In Young's double slit experiment, the separation between the two slits is $d$ and the wavelength of the light is $\lambda$. The intensity of light falling on slit $1$ is four times the intensity of light falling on slit $2$. Choose the correct choice(s).

• A. If $d=\lambda$, the screen will contain only one maximum.
• B. If $\lambda <d<2\lambda$, at least one more maximum (besides the central maximum) will be observed on the screen.
• C. If the intensity of lights falling on slit $1$ is reduced so that it becomes equal to that of slit $2$, the intensities of the observed dark and bright fringes will increase.
• D. If the intensity of light falling on slit $2$ is increased so that it becomes equal to that of slit $1$, the intensities of the observed dark and bright fringes will increase.
  

Answer 1

Answer: (A), (B)

If $\lambda <d<2\lambda$, at least one more maximum (besides the central maximum) will be observed on the screen.

Path difference between the lights from $S_1$, and $S_2$ reaching the point $P$,

$\Delta x=d\sin \theta$

For maxima, $\Delta x=n\lambda$

So, $d\sin \theta =n\lambda$

For $d=\lambda \Rightarrow \sin \theta =n(\sin \theta \ne 1,-1)$

Thus, $n=0$ gives $\theta =0$ means there will be only one bright fringe that is central maxima.

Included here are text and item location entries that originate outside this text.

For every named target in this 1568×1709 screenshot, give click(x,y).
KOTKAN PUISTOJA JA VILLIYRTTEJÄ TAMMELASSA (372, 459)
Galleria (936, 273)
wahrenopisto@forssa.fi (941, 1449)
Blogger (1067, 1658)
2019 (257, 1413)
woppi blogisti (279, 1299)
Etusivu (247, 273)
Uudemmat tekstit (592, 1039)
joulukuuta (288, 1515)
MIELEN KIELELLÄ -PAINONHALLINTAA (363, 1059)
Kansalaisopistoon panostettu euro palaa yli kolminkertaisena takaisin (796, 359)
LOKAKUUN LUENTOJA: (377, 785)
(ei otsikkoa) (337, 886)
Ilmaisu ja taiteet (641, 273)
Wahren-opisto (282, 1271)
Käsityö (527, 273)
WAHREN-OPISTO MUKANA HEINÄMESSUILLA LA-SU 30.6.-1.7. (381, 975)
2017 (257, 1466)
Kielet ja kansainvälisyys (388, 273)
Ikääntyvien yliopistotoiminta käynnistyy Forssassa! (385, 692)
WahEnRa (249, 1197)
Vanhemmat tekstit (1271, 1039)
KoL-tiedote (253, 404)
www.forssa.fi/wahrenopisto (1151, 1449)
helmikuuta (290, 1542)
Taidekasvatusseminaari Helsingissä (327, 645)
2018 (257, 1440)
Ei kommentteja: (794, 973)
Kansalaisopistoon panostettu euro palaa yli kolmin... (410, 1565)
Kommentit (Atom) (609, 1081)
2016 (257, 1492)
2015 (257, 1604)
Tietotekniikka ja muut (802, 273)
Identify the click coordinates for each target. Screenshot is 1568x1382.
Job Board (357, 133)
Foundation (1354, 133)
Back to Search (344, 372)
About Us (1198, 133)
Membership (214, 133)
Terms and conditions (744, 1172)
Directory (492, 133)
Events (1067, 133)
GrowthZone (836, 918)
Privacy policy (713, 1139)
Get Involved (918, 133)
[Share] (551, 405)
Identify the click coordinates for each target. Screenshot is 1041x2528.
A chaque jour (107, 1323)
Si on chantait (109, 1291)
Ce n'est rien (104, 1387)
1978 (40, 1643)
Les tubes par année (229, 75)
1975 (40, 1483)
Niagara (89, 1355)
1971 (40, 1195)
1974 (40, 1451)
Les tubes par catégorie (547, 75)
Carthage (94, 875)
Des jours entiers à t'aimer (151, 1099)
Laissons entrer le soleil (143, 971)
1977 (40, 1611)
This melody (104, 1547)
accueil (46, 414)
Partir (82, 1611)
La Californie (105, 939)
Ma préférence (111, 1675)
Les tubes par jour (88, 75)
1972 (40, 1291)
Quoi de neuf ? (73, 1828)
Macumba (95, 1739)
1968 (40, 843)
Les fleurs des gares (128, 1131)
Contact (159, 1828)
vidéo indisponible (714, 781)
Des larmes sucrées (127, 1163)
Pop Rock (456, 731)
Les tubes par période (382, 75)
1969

Similarly, for $\lambda <d<2\lambda \Rightarrow 1<\frac{n}{\sin \theta }<2$

Thus, $\sin \theta <n$ and $\sin \theta >\frac{n}{2}$

Hence, there will be one central maxima and first order maxima.

Resultant intensity for dark fringes,

$I=(\sqrt{I_1}-\sqrt{I_2}{)}^2$

Now initially $I_2=I_0\text{and}{I}_1=4I_0$

$\Rightarrow I=I_0$

When $I_1=I_2$ then $I=0$.

Thus, by making intensities of both the slits equal, intensity of dark fringes is always less than the intensity when slits have unequal intensity.

Hence, options $\left(\text{A}\right)$ and $\left(\text{B}\right)$ are correct.